To summarize the state of pediatric health care today, Steven Altschuler, MD, president and CEO of Children’s Hospital of Philadelphia (CHOP), quoted the 1963 movie The Leopard: “Everything must change, so that everything can stay the same.”
He spoke at a panel discussion with two other children’s hospitals’ CEOs—Boston Children’s Hospital’s outgoing CEO James Mandell, MD, and Herman Gray, CEO of Children’s Hospital of Michigan (CHM)—during Boston Children’s Pediatric Health Innovation Summit + Awards on September 27 in Boston. Erik Halvorsen, PhD, director of Boston Children’s Technology and Innovation Development Office, moderated the session on the top challenges in pediatric health care and care delivery.
“For us to continue to support our missions in the traditional manner and for us to continue to advance pediatric health care, we need to change everything, including the reimbursement and research-funding models, as well as the education of our new caregivers,” Altschuler said. In his estimation, medical education has “unprepared new doctors and nurses to practice appropriate medicine in a safe, effective manner. The education is completely out of touch with reality.”
Gray added that not enough people are going into pediatric subspecialties, partly due to student loan burden, so too few caregivers are being trained to meet future needs. “Where is the next generation of pediatric investigators and clinicians going to come from?”
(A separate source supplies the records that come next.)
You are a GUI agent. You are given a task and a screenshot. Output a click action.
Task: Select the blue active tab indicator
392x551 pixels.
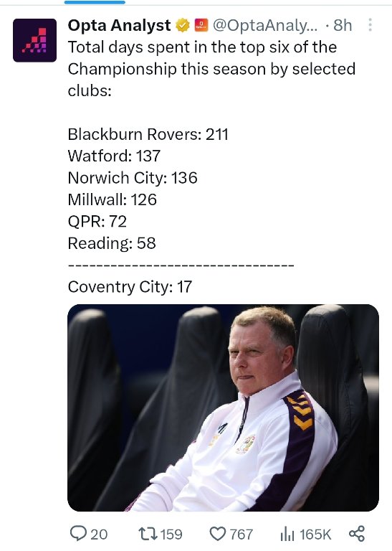pyautogui.click(x=95, y=2)
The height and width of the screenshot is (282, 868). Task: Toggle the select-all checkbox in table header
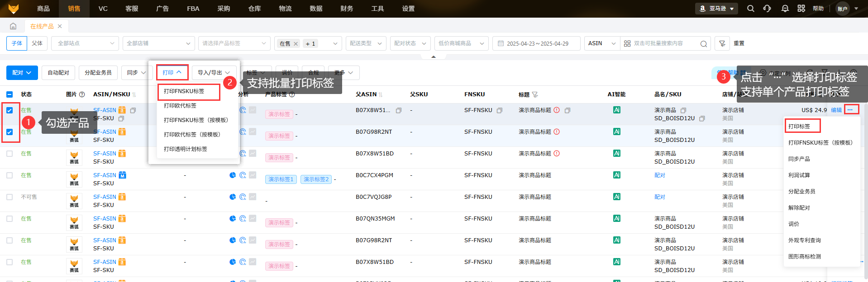pos(10,94)
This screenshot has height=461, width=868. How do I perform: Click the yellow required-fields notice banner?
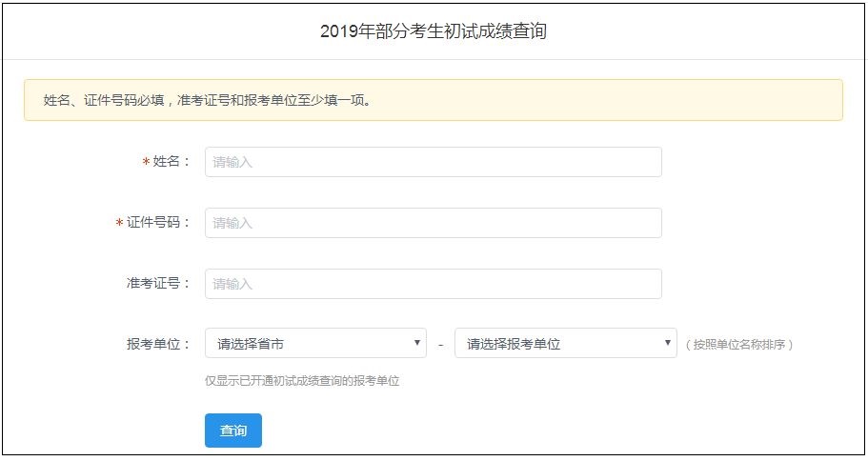click(434, 100)
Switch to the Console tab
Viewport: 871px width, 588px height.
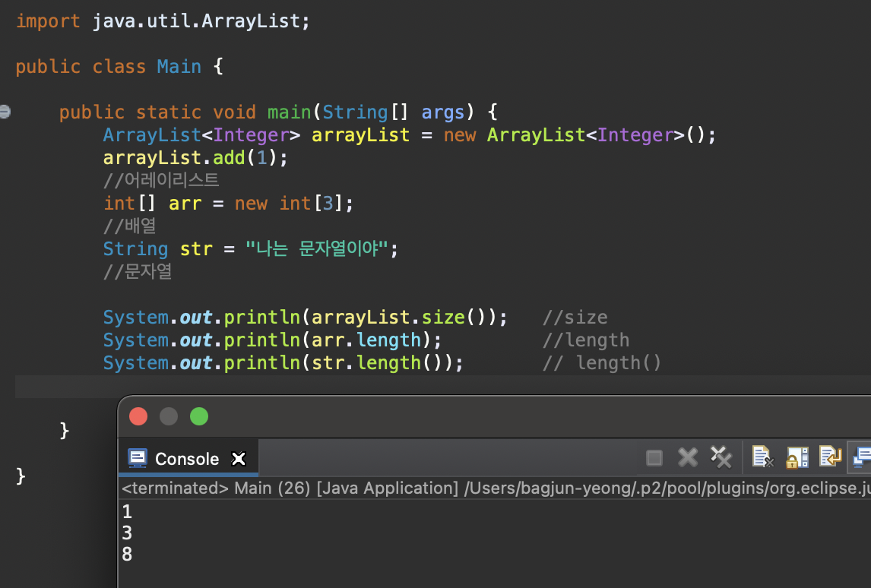click(188, 459)
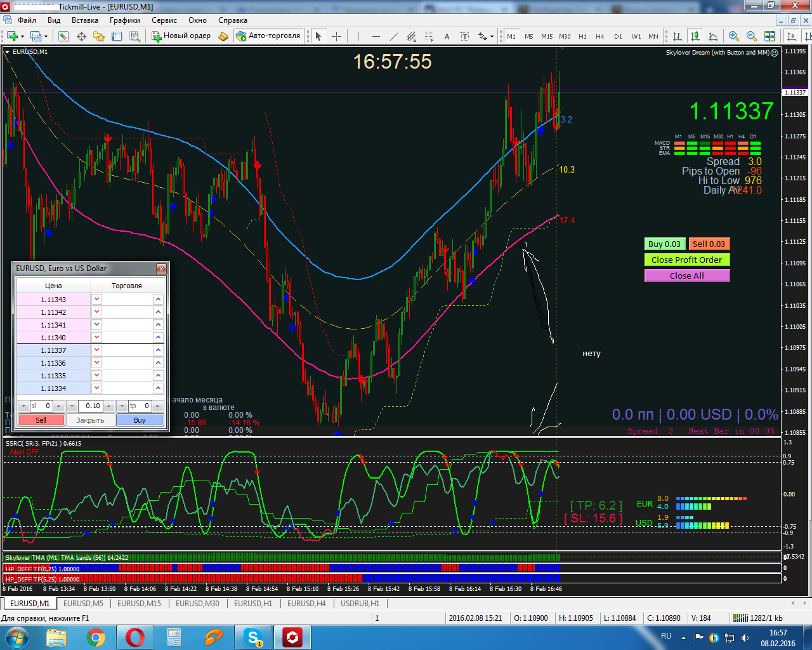This screenshot has width=812, height=650.
Task: Click the zoom out magnifier icon
Action: coord(752,36)
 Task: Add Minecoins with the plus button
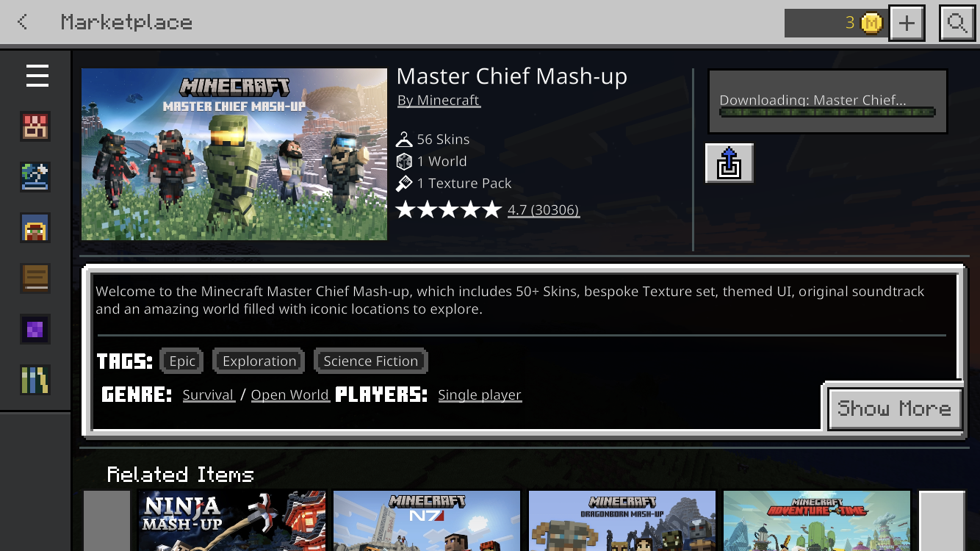pyautogui.click(x=907, y=24)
Compounding the gap in medical education, research funding from government sources, including the National Institutes of Health, is entering a cycle of dramatic decreases. “This decrease puts the [pediatric] academic research enterprise in peril. You can’t support a system where the average number of research applicants who consistently receive grant funding is 7 percent,” said Altschuler.
To counteract this funding loss, Altschuler recommended training in entrepreneurship for researchers.
All panelists concurred that the current fee-for-service reimbursement model will be changing soon. Altschuler predicted that this change may cause some physicians to retire, but also will force children’s hospitals “to find new revenue sources” focused on disease prevention—citing as examples new vaccinations and in utero procedures to prevent or minimize disease.
Changes in pediatric medicine itself may accelerate the changes brought by reimbursement models, Mandell concurred. “The pediatric patients who are in the hospital today are dramatically different than who will be in the hospital in 20 years due to recent innovations,” he said. “Currently, there is no revenue model that reimburses for preventive approaches, so it becomes difficult to use a clinical enterprise to support our missions. We’re going to have to tackle these issues head-on to get the disparity resolved.”
Gray stressed this point even further: “Finances are our number one challenge. Where will the resources be coming from? What’s the appropriate reimbursement model? How will the Affordable Care Act change our landscape?” Seventy percent of the patients who present to CHM are on Medicaid, for example; how reimbursement will change if they are covered by a health insurance exchange is an open question.
There are 50 to 55 large children’s hospitals in the U.S., which have varying levels of resources available to tap, which run the gamut of resources available, Gray explained. “We have challenges today in financially supporting the academic and research activities that help catalyze innovation in the future.”
Partnerships and data sharing
Mandell stressed that pediatric caregivers and the standalone hospitals cannot do this alone. “We need to foster partnerships, with each other and with industry.”
The children’s hospital industry is at “a tipping point,” but partnerships offer innovative opportunities, said Altschuler. For instance, the Children’s Hospital Association has formed a common group purchasing organization (GPO) that includes 38 children’s hospitals and a buying power of $3 billion that can help reduce costs. This GPO could be the start of an integrated database that uses administrative data for benchmark purposes. Sharing of non-financial resources, including internal review boards, biorepository labs and data, is another means to cut overhead and possibly improve care.
Other unique solutions have presented themselves through industry ventures for genomics, such as CHOP’s with the Beijing Genomics Institute and Boston Children’s with Claritas Genomics. CHOP is also exploring ventures with large pharmaceutical manufacturers.
Partnerships should work to get right people in hospitals the right information at the right time, said Mandell. “We need to collaboratively ensure that data gets collected, analyzed and disseminated appropriately,” he said. “Our commitment to this could counteract some of the negative forces impacting pediatric care.”
On one subject—competition—the panelists weren’t entirely in agreement.
“The thing that will stop innovation is if we use data to compete with each other,” said Mandell.
“We are competitors, but competition isn’t all bad,” countered Gray. “Children’s hospitals are unique resources, and we need to propel each other forward.”
“However, if you start to see children’s hospitals merge with adult facilities for sustainability, those types of partnerships could be at the peril of care provided,” said Altschuler.
Altschuler and Mandell also spoke to some of the global partnerships that have formed, and how these have provided unique revenue sources. Of CHOP’s $2.2 billion annual revenue, approximately $100 million comes from international efforts.
Despite some external negative forces, pediatric care comes down to its unique caregivers, and it’s important to keep the next generations of residents and physicians excited about pediatric medicine, said Gray. “We still have to help them feel the wonder of what they do.”